Bei meinen Recherchen zum Umgang mit sozialen Medien im Sport ist mir bereits des Öfteren das allseits präsente Phänomen des „Trackings“ untergekommen. Egal ob über diverse Fitness-Apps, eine Online-Community oder direkt über soziale Netzwerke wie Facebook: als Leistungsgesellschaft leben wir in einem Zeitalter, das durch die Suche nach Anerkennung geprägt ist. Dabei hilft uns das online Tracking sportlicher Leistungen ungemein.
Zum Thema: Was SportpsychologInnen von sozialen Medien wissen sollten (Teil 11)
Wer kennt das nicht?
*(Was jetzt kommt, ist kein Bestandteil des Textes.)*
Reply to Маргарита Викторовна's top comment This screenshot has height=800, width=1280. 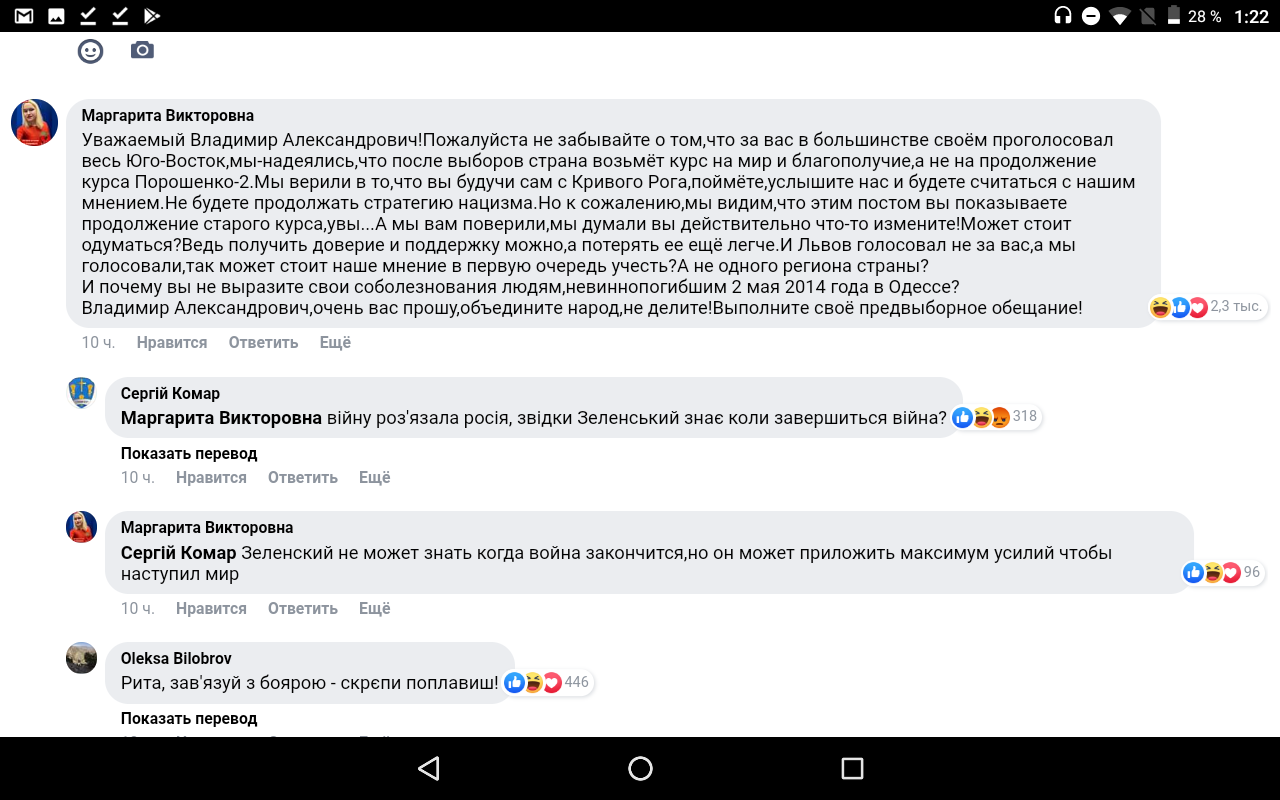pos(263,343)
Die Smartwatch hat keine Akku-Leistung mehr und der Lauf macht schon vorher nur halb so viel Spaß. Wer soll nun meine Leistung im Nachhinein bewerten (außer vielleicht mein tierischer Laufpartner, der mich keuchend an der langen Leine begleitet), wie kann ich meinen virtuellen Freunden meine neu entdeckte Route, die Höhenmeter und vor allem meine Bestzeit präsentieren? Heute gar nicht? Wieso dann laufen?
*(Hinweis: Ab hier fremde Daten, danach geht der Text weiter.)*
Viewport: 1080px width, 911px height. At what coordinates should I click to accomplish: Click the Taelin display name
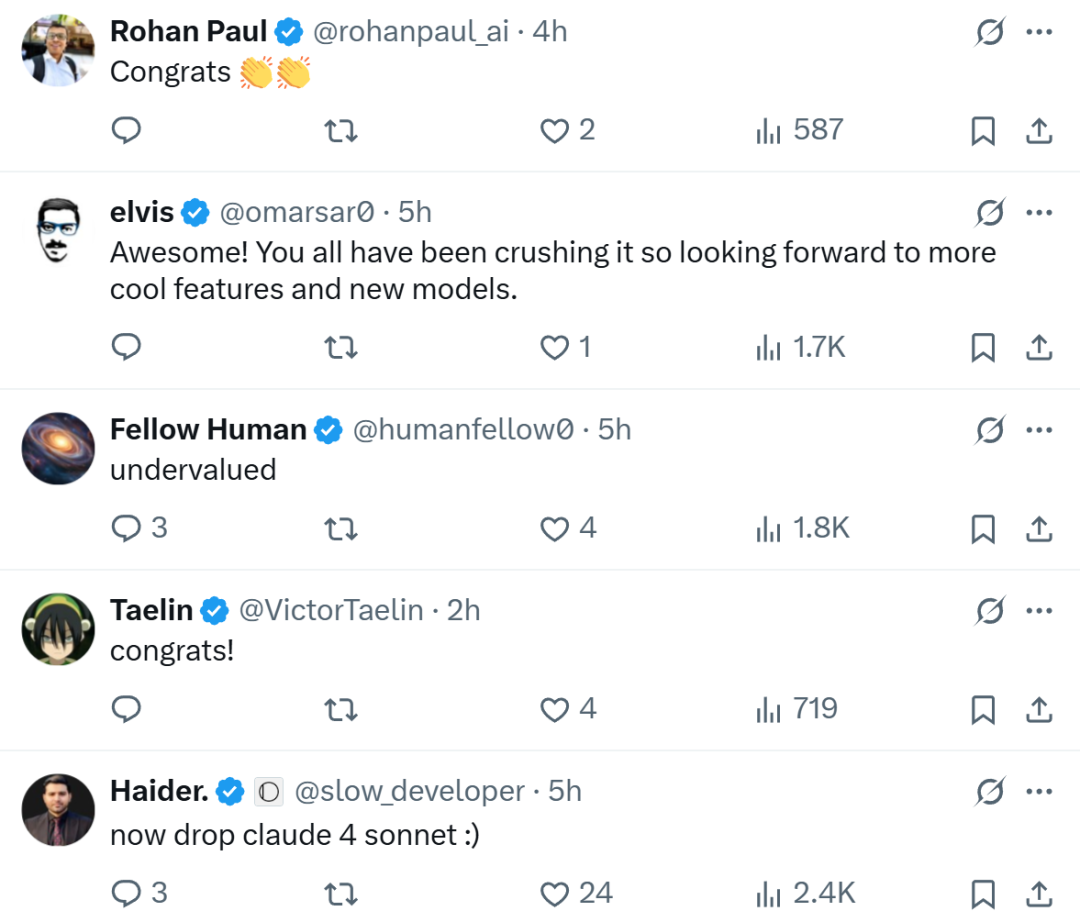tap(151, 610)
Hinweis: Du kannst dir Johanna Constantinis Beitrag auch anhören. Unsere Profilinhaberin aus Österreich hat den Text eingelesen. Hier geht es zur Audio-Datei:
Von Online-Bestätigung und digitaler Messbarkeit
Dieses Beispiel soll natürlich als Extremfall dienen, der jedoch einen nicht unwesentlichen Teil der heutigen Leistungsgesellschaft widerspiegelt. Denn wer leistet, der präsentiert dies oftmals auch online. Wie sonst hätten Fitness-Tracking-Apps wie Runtastic es geschafft, nach vier Jahren am Markt rund 70 Millionen Nutzer weltweit zu zählen (dpa, 2015). Das 2009 gegründete Linzer Unternehmen wurde mittlerweile übrigens von Adidas übernommen – Unternehmenswert damals: 220 Millionen Euro.
Nicht nur, dass Millionen von Usern ihre ganz persönlichen Erfahrungen mithilfe von Apps teilen, sondern, dass die Fitnessdaten der User selbst den Wert der“ digitalen Helferchen“ ausmachen. Schließlich entscheiden wir als User, welche neuen Features entwickelt werden müssen, und nicht umgekehrt.
Wissen ist macht – vor allem im online Bereich
Weil die Dosis das Gift verursacht, so sollten wir uns bewusst machen, dass wir als User sozialer Netzwerke mitbestimmen, welche Phänomene aufkommen und welche aufgrund von zu geringer Nachfrage keine Rolle spielen. So beschreibt der Psychotherapeut und Buchautor Martin Altmeyer das Streben nach Anerkennung online als ein ständiges Wechselspiel zwischen Effizienz-Maxime & Glücks-Maximen (Altmeyer, 2012). Was macht uns als SportlerInnen, TrainerInnen oder SportpsychologInnen also effizient genug, um unseren Anforderungen nachkommen zu können? Und – wenn nicht viel wichtiger – was macht uns dabei glücklich?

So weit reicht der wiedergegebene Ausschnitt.